Wednesday, 04/21/2010 2:19:18 PM

Wednesday, April 21, 2010 2:19:18 PM

Post# of 5731

Diplomats and Court Jesters
By Becky Akers

Published 04/21/10




It sounds like the beginning of a bad joke: a Qatari diplomat flying from DC to Denver grabbed a smoke in the lav. Nor was the punchline any funnier when Qatar's Minister of State for Foreign Affairs announced on Thursday that 27-year-old Mohammed al Modadi, now recalled, "will be disciplined." I daresay none of us will lose any sleep over a diplomat's troubles, but in fairness we should admit that Mohammed wasn't at fault. The US government created each of the circumstances leading to the brouhaha aboard United Airlines Flight 663.

Let's first ask what Mohammed is doing in the U.S., anyway. Don't the Feds guard our borders? Indeed, they vigilantly protect us from less influential immigrants whose governments persecute, torture, or otherwise prey on rather than employ them. Precisely because they don't collect a paycheck from their nation's rulers, these folks actually own skills American employers covet. Yet Sen. Lindsey Graham (R-SC) and Sen. Chuck Schumer (D-NY) plot to punish said employers and the immigrants they hire instead of well-connected jokers like Mohammed. What, we've got too many agricultural workers but not enough useless diplomats?

Then there's the reason for Mohammed's flight. He was on official diplomatic business, such as it is: his monthly visit with Ali Saleh Kahlah al-Marri, a fellow Qatari and a legal US resident whom the Feds imprison in Denver.

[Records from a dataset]
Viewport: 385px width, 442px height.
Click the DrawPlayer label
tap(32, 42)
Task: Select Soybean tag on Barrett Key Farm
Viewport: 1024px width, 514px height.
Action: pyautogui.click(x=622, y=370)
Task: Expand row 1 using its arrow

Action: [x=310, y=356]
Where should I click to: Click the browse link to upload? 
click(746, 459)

---

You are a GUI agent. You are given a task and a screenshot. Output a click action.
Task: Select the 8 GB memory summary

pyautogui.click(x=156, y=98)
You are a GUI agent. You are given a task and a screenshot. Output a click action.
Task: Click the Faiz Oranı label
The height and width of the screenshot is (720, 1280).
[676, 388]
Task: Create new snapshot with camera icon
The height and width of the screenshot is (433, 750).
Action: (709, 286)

### OBJECTIVE A:
Decide whether each statement below agrees with the column about the Qatari diplomat. Answer yes or no for each, quoting the words of the column that decide it.
(i) The diplomat was flying from DC to Denver.
(ii) Qatar's Minister of State for Foreign Affairs made his announcement on Friday.
(iii) Ali Saleh Kahlah al-Marri is imprisoned in Denver.
### OBJECTIVE B:
Answer these questions from the column about the Qatari diplomat.
(i) How old is Mohammed al Modadi?
(ii) On which flight did the incident happen?
(iii) Which two senators does the column name?
### OBJECTIVE C:
Extend the column about the Qatari diplomat by one paragraph that picks up after its final sentence.

### EXPECTED ANSWER A:
(i) Yes: "a Qatari diplomat flying from DC to Denver grabbed a smoke in the lav"
(ii) No: "Qatar's Minister of State for Foreign Affairs announced on Thursday"
(iii) Yes: "a legal US resident whom the Feds imprison in Denver"

### EXPECTED ANSWER B:
(i) 27 years old
(ii) United Airlines Flight 663
(iii) Sen. Lindsey Graham (R-SC) and Sen. Chuck Schumer (D-NY)

### EXPECTED ANSWER C:
Our rulers have incarcerated and tortured Ali since 2001 as a "sleeper agent" for al Qaeda. Or so they alleged until after his arrest, when even they seem to have realized how flimsy their proof was. They switched to charges of credit-card fraud instead. Ali steadfastly denied all guilt. "But, in June 2003, shortly before his trial was scheduled to commence, and on the eve of a hearing to suppress illegally seized evidence, President Bush signed a one-page order declaring Ali an 'enemy combatant' and directing his transfer to a Navy Brig in South Carolina. . ." There "he was held incommunicado . . . in solitary confinement" until 2009, habeas corpus being merely a quaint option at this point in the American Empire. He did not see "his family during these six years, and [spoke] to them only a couple of times."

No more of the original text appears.